**** Working data ****

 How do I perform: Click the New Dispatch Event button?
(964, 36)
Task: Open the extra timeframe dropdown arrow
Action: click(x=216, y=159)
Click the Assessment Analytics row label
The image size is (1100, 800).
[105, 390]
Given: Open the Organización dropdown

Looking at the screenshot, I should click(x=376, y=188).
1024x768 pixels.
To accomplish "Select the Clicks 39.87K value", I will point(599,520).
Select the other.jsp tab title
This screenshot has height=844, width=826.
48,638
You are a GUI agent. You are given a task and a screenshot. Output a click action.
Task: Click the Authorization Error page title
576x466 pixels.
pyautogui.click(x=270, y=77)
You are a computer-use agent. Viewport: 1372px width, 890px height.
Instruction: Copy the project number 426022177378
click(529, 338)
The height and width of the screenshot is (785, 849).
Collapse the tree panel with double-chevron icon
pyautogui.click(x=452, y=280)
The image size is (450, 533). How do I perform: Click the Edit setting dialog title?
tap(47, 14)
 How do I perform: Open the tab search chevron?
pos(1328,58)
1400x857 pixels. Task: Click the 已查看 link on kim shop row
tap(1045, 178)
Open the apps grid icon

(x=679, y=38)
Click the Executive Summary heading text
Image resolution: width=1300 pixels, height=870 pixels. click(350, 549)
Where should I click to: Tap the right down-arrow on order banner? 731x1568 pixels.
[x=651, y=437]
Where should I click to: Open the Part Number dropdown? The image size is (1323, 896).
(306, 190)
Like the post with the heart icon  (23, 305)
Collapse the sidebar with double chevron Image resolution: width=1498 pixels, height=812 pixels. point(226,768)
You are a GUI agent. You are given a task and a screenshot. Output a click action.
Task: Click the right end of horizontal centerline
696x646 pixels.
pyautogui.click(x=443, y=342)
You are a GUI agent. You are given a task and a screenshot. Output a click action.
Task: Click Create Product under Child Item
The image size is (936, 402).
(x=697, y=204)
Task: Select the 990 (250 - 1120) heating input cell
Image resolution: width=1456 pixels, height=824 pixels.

****

Given request: Reproduce every one of the lines above word for word, without changing anything.

Problem solution:
 How do I perform: Click the New Dispatch Event button?
(964, 36)
Task: Open the extra timeframe dropdown arrow
Action: click(x=216, y=159)
Click the Assessment Analytics row label
The image size is (1100, 800).
[105, 390]
Given: Open the Organización dropdown

Looking at the screenshot, I should click(x=376, y=188).
1024x768 pixels.
To accomplish "Select the Clicks 39.87K value", I will point(599,520).
Select the other.jsp tab title
This screenshot has height=844, width=826.
48,638
You are a GUI agent. You are given a task and a screenshot. Output a click action.
Task: Click the Authorization Error page title
576x466 pixels.
pyautogui.click(x=270, y=77)
You are a computer-use agent. Viewport: 1372px width, 890px height.
Instruction: Copy the project number 426022177378
click(529, 338)
The height and width of the screenshot is (785, 849).
Collapse the tree panel with double-chevron icon
pyautogui.click(x=452, y=280)
The image size is (450, 533). How do I perform: Click the Edit setting dialog title?
tap(47, 14)
 How do I perform: Open the tab search chevron?
pos(1328,58)
1400x857 pixels. Task: Click the 已查看 link on kim shop row
tap(1045, 178)
Open the apps grid icon

(x=679, y=38)
Click the Executive Summary heading text
Image resolution: width=1300 pixels, height=870 pixels. click(350, 549)
Where should I click to: Tap the right down-arrow on order banner? 731x1568 pixels.
[x=651, y=437]
Where should I click to: Open the Part Number dropdown? The image size is (1323, 896).
(306, 190)
Like the post with the heart icon  (23, 305)
Collapse the sidebar with double chevron Image resolution: width=1498 pixels, height=812 pixels. point(226,768)
You are a GUI agent. You are given a task and a screenshot. Output a click action.
Task: Click the right end of horizontal centerline
696x646 pixels.
pyautogui.click(x=443, y=342)
You are a GUI agent. You are given a task and a screenshot. Output a click action.
Task: Click Create Product under Child Item
The image size is (936, 402).
(x=697, y=204)
Task: Select the 990 (250 - 1120) heating input cell
Image resolution: width=1456 pixels, height=824 pixels.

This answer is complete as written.